> OBJECTIVE: Reproduce the material below verbatim, starting at the line containing "Where should I click to: Select" and continuing through the last line of the material, both ends included.

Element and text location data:
-----
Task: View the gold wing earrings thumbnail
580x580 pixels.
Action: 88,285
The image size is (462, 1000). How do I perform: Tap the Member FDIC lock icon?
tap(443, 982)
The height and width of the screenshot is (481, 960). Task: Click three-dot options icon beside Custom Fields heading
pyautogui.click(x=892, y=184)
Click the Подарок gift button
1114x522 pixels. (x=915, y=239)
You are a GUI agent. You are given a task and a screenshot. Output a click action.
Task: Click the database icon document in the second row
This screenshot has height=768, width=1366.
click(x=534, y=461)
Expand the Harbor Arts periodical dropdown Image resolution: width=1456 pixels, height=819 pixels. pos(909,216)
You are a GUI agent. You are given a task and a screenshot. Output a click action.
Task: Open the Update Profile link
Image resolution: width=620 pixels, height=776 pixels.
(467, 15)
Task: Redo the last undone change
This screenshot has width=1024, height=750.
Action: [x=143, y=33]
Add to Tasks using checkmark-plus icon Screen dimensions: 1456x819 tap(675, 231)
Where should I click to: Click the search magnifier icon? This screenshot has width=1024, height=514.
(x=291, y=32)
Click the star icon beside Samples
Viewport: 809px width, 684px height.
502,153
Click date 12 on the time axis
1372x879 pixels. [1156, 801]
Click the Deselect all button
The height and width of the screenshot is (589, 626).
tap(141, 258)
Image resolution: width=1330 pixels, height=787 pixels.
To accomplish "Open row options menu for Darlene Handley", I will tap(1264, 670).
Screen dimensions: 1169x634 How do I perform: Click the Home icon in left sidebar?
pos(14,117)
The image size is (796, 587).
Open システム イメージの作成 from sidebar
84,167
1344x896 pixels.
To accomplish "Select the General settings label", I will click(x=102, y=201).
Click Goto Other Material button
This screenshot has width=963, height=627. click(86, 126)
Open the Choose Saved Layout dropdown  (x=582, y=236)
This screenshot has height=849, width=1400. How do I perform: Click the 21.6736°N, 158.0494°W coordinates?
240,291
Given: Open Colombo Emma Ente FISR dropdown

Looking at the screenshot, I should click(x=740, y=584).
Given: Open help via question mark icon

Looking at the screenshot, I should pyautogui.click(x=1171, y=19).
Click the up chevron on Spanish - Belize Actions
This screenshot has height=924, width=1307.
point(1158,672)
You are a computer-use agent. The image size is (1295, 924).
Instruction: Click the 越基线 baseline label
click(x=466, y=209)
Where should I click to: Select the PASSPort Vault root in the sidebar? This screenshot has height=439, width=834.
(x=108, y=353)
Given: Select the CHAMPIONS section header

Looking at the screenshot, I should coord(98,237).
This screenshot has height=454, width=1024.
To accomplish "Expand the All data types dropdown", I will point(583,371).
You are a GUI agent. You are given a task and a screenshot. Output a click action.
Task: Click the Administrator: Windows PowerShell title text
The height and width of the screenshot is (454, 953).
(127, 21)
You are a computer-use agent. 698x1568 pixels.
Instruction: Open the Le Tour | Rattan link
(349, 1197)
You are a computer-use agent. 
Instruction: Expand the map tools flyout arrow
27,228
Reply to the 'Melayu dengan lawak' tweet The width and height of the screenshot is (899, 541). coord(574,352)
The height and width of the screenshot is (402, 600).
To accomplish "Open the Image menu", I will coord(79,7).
-----
> SOLVED EXERCISE:
Where should I click to: Select the PASSPort Vault root in the sidebar? This screenshot has height=439, width=834.
(x=108, y=353)
Given: Select the CHAMPIONS section header

Looking at the screenshot, I should coord(98,237).
This screenshot has height=454, width=1024.
To accomplish "Expand the All data types dropdown", I will point(583,371).
You are a GUI agent. You are given a task and a screenshot. Output a click action.
Task: Click the Administrator: Windows PowerShell title text
The height and width of the screenshot is (454, 953).
(127, 21)
You are a computer-use agent. 698x1568 pixels.
Instruction: Open the Le Tour | Rattan link
(349, 1197)
You are a computer-use agent. 
Instruction: Expand the map tools flyout arrow
27,228
Reply to the 'Melayu dengan lawak' tweet The width and height of the screenshot is (899, 541). coord(574,352)
The height and width of the screenshot is (402, 600).
To accomplish "Open the Image menu", I will coord(79,7).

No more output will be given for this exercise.